Теоретические построения, подобные гамильтоновским, сталкивались с некоторым противоречием. Ведь государство самим фактом своего существования, наличием законодательства и пенитенциарной системы уже ограничивало естественную свободу. Из затруднения выходили следующим образом: допускалось отчуждение естественных прав народа (предположительно неотчуждаемых) по воле самого народа. Естественную свободу нельзя было отнять, но можно было уступить. В качестве примера можно привести следующую фразу из джефферсоновского «Общего обзора прав Британской Америки», написанного в июле 1774 г.: «Другой несправедливостью было покушение на право свободной торговли со всеми странами света, находившееся в руках американских колонистов, — естественное право, которого не отнимал и не ограничивал никакой из их законов»[612]

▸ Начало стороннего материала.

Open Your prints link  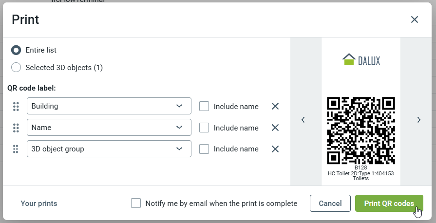[x=39, y=204]
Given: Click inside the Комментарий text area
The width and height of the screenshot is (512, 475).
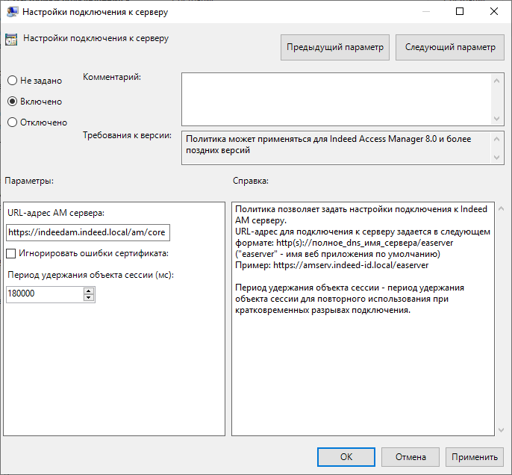Looking at the screenshot, I should tap(336, 99).
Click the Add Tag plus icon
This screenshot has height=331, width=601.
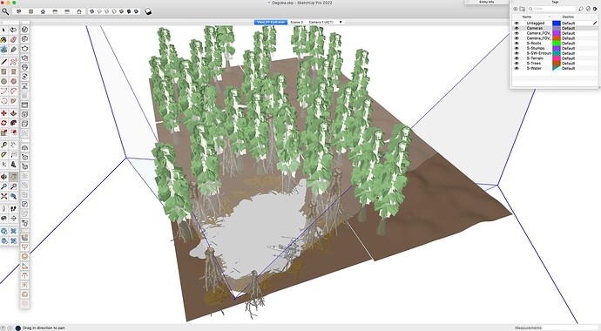coord(515,9)
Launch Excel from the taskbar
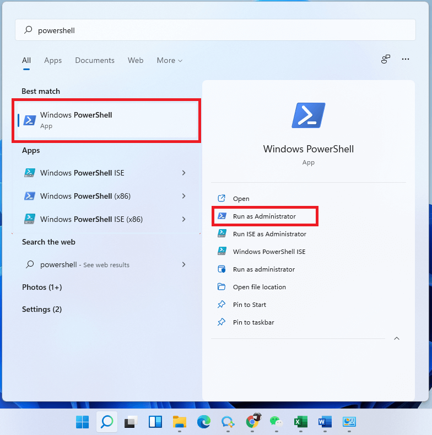Screen dimensions: 432x435 pos(300,422)
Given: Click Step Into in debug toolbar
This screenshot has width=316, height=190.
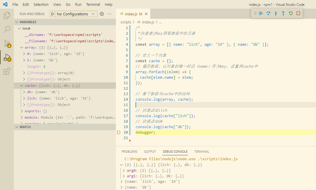Looking at the screenshot, I should click(x=276, y=13).
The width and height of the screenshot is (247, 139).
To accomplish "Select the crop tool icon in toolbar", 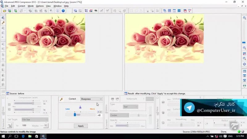I will (x=86, y=11).
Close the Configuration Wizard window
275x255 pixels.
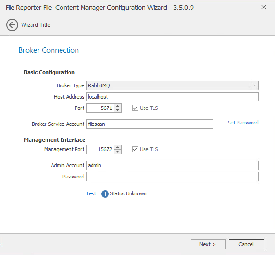click(x=264, y=7)
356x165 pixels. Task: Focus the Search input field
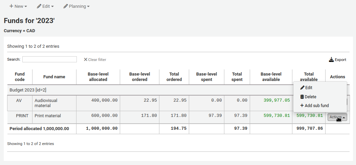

. Здесь Джефферсон явно подразумевал, что естественное право можно отнять или ограничить на законном основании, — абсурд, с точки зрения европейской естественно-правовой теории. Первый континентальный конгресс в своем «Билле о правах» также счел нужным оговорить, что колонисты никогда и никому не уступали право распоряжаться их естественными свободами[613].Но совершенно иначе трактовала вопрос виргинская декларация прав, категорично провозглашавшая в первой же статье, «что все люди по своей природе одинаково свободны и независимы и обладают определенными неотъемлемыми правами, которых они, вступая в состояние общества, никаким договором не могут лишить свое потомство, а именно: пользоваться жизнью и свободой, приобретать собственность и обладать ею, а также стремиться к счастью и безопасности и добиваться их» (ст. I). Заявления о существовании «неотъемлемых и неотчуждаемых» прав человека были включены в декларации прав Пенсильвании (ст. I), Вермонта (ст. I), Массачусетса (ст. I).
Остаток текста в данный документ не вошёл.